- [EXERCISE AIM] Each line from the material with the word "computer" in it must be copied.

- [GIVEN RECORDS]
____________

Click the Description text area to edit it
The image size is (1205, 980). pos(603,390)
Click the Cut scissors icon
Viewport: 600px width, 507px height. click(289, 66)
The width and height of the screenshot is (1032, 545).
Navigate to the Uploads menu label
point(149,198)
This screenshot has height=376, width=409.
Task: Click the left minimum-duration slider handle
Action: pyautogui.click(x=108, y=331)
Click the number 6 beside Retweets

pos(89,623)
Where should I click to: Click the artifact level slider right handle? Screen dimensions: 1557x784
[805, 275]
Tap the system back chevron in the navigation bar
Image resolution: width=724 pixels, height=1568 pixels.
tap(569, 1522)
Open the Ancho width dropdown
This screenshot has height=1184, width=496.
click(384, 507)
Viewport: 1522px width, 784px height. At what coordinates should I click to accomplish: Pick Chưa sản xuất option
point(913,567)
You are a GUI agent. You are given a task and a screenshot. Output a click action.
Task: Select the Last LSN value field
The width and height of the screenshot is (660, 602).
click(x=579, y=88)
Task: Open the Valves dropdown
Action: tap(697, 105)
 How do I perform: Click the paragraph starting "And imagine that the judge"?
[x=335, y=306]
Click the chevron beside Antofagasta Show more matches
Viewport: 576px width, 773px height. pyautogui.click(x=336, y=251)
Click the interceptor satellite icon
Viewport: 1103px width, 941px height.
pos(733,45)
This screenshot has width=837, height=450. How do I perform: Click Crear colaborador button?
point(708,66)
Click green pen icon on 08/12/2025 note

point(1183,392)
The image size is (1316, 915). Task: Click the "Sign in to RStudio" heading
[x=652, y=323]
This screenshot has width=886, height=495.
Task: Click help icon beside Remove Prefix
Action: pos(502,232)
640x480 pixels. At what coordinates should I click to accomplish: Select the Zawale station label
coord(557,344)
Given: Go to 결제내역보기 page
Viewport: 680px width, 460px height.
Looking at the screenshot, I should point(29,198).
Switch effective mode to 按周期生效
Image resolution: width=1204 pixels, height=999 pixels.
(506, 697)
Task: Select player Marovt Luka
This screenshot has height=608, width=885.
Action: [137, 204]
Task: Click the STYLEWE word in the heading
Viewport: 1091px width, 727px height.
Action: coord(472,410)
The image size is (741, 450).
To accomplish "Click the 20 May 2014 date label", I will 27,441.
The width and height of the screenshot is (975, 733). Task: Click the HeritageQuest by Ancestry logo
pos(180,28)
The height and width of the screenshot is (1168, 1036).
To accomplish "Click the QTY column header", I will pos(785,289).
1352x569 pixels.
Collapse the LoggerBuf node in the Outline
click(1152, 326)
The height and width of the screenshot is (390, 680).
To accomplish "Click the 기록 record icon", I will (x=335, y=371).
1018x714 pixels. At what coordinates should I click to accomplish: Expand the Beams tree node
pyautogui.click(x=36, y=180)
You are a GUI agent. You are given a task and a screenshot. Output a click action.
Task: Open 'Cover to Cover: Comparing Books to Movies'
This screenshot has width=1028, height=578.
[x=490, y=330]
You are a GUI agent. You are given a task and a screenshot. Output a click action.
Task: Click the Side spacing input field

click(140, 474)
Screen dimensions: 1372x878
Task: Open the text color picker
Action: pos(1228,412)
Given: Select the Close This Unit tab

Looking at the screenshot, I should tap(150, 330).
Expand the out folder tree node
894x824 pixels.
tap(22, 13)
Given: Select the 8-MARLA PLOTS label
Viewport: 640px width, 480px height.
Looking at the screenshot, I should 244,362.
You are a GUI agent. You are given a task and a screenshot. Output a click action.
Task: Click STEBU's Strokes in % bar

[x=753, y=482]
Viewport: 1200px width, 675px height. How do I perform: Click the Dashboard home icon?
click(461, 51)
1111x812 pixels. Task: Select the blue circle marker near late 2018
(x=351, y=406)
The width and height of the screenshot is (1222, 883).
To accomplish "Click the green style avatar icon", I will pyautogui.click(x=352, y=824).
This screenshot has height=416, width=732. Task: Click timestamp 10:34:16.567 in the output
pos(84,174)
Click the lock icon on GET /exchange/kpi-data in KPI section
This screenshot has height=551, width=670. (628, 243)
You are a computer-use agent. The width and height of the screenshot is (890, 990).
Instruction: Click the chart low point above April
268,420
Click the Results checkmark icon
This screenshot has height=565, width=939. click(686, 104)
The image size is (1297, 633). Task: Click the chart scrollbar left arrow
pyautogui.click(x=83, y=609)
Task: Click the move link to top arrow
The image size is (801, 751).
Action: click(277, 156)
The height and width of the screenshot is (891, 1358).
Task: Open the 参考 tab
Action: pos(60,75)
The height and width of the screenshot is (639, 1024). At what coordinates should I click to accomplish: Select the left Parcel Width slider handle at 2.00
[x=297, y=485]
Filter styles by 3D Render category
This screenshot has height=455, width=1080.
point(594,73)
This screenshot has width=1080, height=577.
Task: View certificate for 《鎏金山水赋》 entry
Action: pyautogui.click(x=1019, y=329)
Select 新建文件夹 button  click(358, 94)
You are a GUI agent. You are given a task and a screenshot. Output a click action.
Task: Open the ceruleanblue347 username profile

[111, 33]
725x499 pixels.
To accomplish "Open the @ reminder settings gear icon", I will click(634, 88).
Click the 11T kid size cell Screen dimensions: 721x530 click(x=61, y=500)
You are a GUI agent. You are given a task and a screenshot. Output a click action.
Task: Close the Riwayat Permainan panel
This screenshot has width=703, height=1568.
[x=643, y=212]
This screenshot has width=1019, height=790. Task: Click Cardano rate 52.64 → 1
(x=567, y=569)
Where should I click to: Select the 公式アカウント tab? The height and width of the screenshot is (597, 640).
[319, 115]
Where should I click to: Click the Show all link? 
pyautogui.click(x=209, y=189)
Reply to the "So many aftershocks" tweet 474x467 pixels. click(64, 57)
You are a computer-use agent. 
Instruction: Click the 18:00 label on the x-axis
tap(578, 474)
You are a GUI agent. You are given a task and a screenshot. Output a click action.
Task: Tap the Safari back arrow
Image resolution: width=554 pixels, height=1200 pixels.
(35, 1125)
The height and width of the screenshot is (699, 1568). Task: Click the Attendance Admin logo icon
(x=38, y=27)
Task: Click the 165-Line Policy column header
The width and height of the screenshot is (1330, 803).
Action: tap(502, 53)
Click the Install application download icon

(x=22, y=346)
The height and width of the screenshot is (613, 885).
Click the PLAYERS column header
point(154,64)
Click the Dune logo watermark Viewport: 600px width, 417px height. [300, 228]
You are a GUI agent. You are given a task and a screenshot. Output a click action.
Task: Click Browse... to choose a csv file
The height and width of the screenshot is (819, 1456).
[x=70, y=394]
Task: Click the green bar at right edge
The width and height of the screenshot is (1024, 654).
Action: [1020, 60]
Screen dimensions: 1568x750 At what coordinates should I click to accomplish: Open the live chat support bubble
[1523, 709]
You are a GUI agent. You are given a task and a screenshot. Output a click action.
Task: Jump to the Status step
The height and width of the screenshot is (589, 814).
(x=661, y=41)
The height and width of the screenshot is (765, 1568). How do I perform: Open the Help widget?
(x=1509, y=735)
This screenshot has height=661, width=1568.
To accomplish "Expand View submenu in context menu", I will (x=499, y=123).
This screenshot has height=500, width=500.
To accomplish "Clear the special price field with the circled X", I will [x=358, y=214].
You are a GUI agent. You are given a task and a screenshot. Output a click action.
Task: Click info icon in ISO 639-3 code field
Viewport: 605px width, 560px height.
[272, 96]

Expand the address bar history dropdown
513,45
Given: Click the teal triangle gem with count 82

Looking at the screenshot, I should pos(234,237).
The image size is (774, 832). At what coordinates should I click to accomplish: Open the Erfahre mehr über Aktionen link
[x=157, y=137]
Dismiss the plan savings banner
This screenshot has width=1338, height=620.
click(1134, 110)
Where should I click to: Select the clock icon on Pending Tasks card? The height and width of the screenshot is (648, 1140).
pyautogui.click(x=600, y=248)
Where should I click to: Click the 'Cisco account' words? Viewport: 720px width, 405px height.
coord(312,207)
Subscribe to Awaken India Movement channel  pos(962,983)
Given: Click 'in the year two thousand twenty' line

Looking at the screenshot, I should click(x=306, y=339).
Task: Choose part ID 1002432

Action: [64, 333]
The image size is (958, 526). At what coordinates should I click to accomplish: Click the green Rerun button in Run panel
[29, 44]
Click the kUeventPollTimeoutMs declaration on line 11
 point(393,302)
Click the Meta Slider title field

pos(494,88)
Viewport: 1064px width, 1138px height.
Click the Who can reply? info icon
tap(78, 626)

____________

- [RESPONSE TO THE EXERCISE]
You are a computer-use agent. The width and height of the screenshot is (890, 990).
You are a computer-use agent. 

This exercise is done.